There were days of guns, and those were good, because through it all there was Jim, and where Jim was there was a plan, and Sebastian could appreciate that because, for all its cleverness, it could change, and Sebastian knows his faults and he thinks that if Jim had gotten to him earlier, he might never have had to rebuild his life from shards in the first place. Jim understands that, and that's one of the reasons Sebastian loves him so much: never, in all the time they have been together, has Jim told Sebastian that it's stupid to spend so much time in pasts that have never been, even though Jim lives in the moment, every beating, aching instant of it.

Sebastian's love for Jim is as much a part of his person as anything else, is as integral to his being as gravity.
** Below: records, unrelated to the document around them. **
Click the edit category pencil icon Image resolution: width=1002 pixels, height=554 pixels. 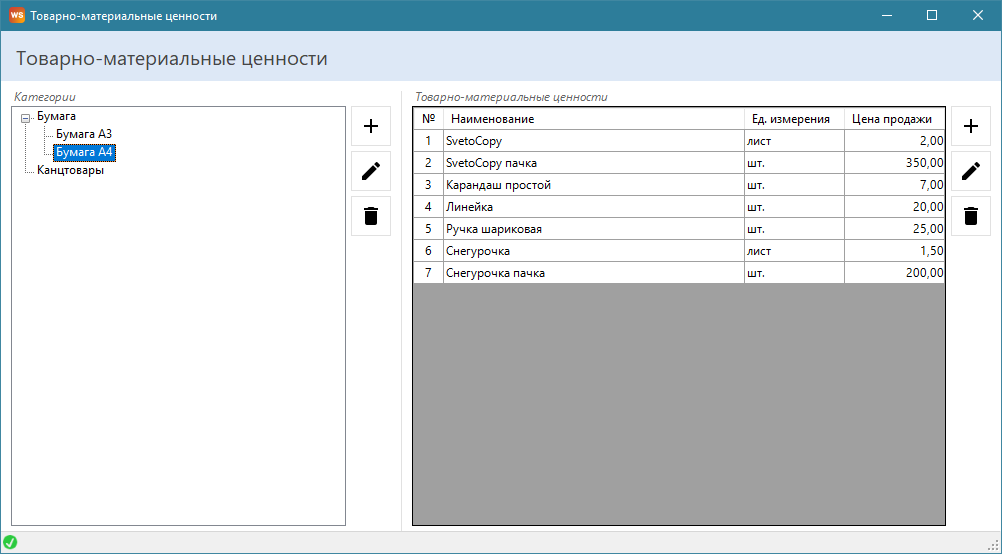tap(371, 171)
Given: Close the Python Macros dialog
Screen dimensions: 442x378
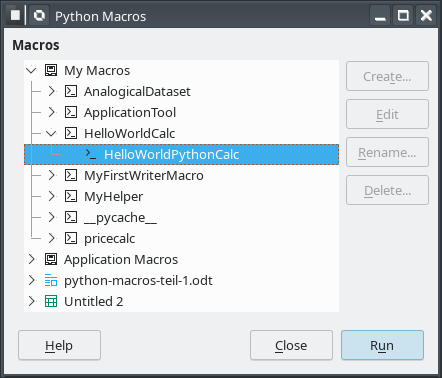Looking at the screenshot, I should pyautogui.click(x=291, y=345).
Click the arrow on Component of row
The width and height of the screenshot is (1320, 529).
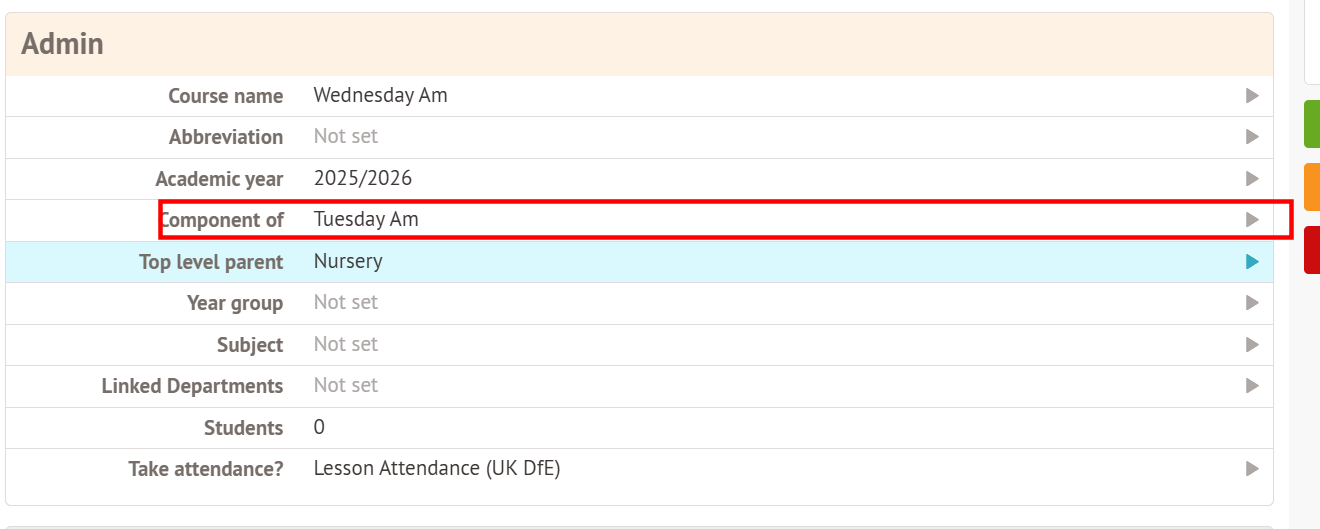(1251, 220)
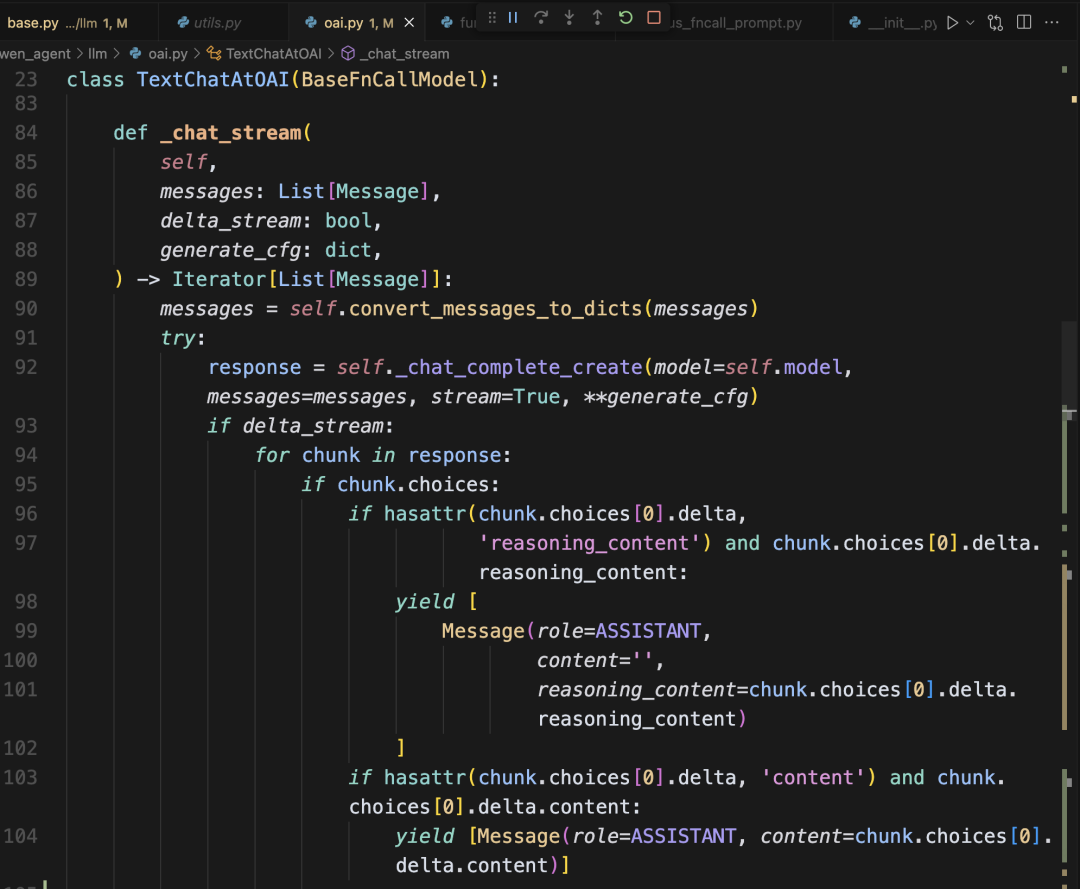The image size is (1080, 889).
Task: Click the Step Into debug icon
Action: [569, 18]
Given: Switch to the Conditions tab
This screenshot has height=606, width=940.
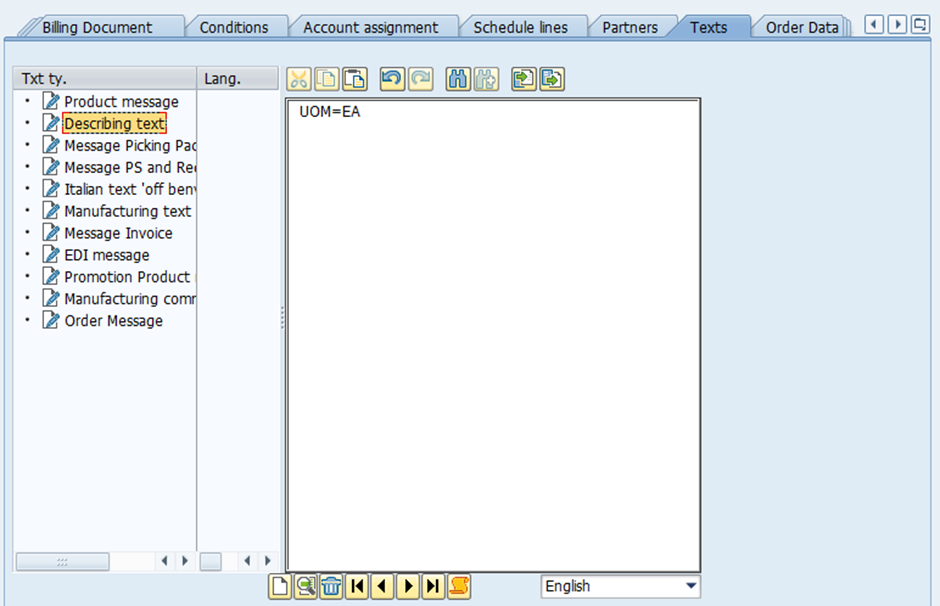Looking at the screenshot, I should 234,28.
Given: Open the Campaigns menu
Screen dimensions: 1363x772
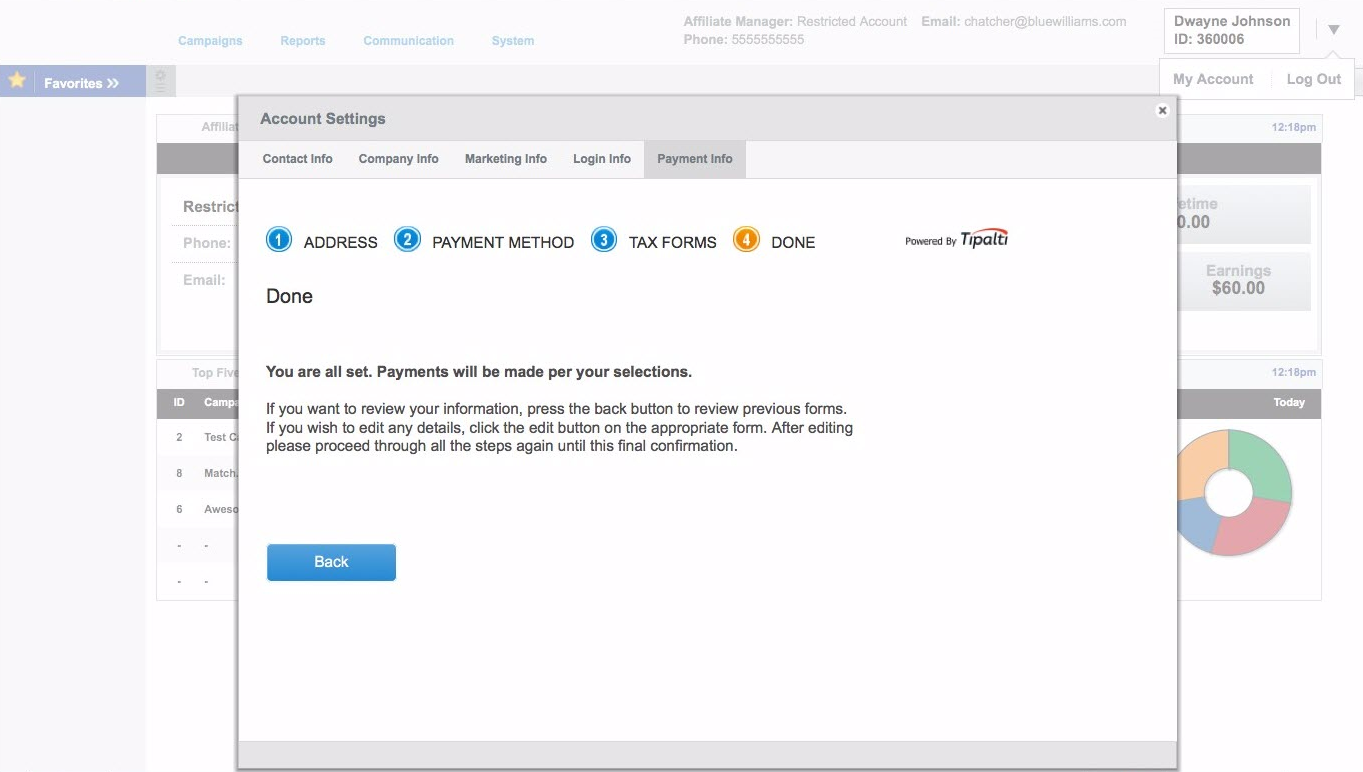Looking at the screenshot, I should 210,41.
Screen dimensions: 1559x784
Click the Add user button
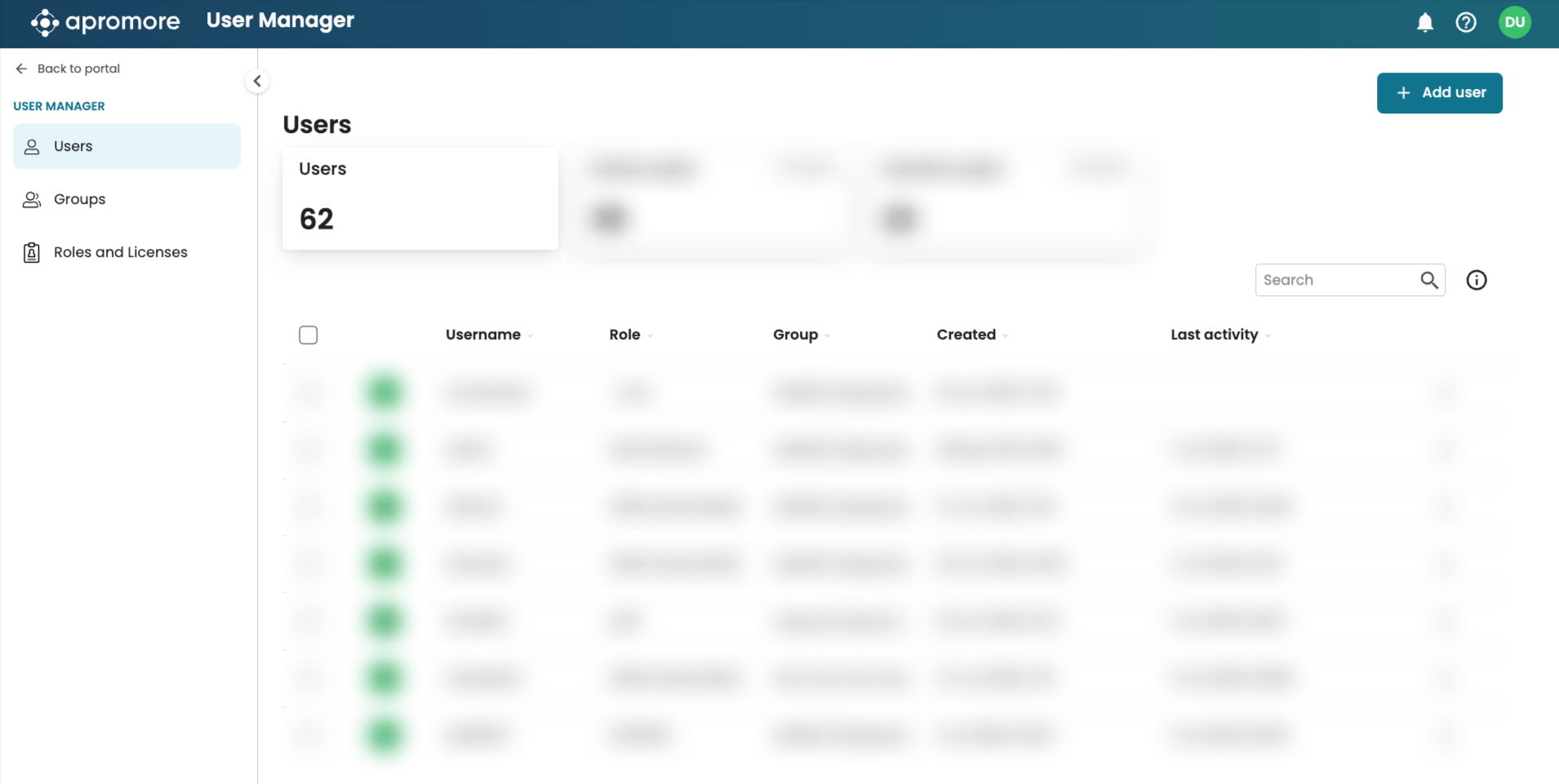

Sebastian thinks, sometimes, that he would float away into nothingness if it weren't for Jim. If it weren't for his rock.

But then Jim died, on a day of guns that Sebastian had thought would be part of the plan except that it wasn't, and the genius of Jim's plans had always been when they knew to bend and this time they had only broken, and Sebastian knew in the second that he saw his stone shatter that he had been wrong, so incredibly wrong.

Sebastian feels himself falling, because Jim had been the opposite of gravity and there is nothing left to keep him standing.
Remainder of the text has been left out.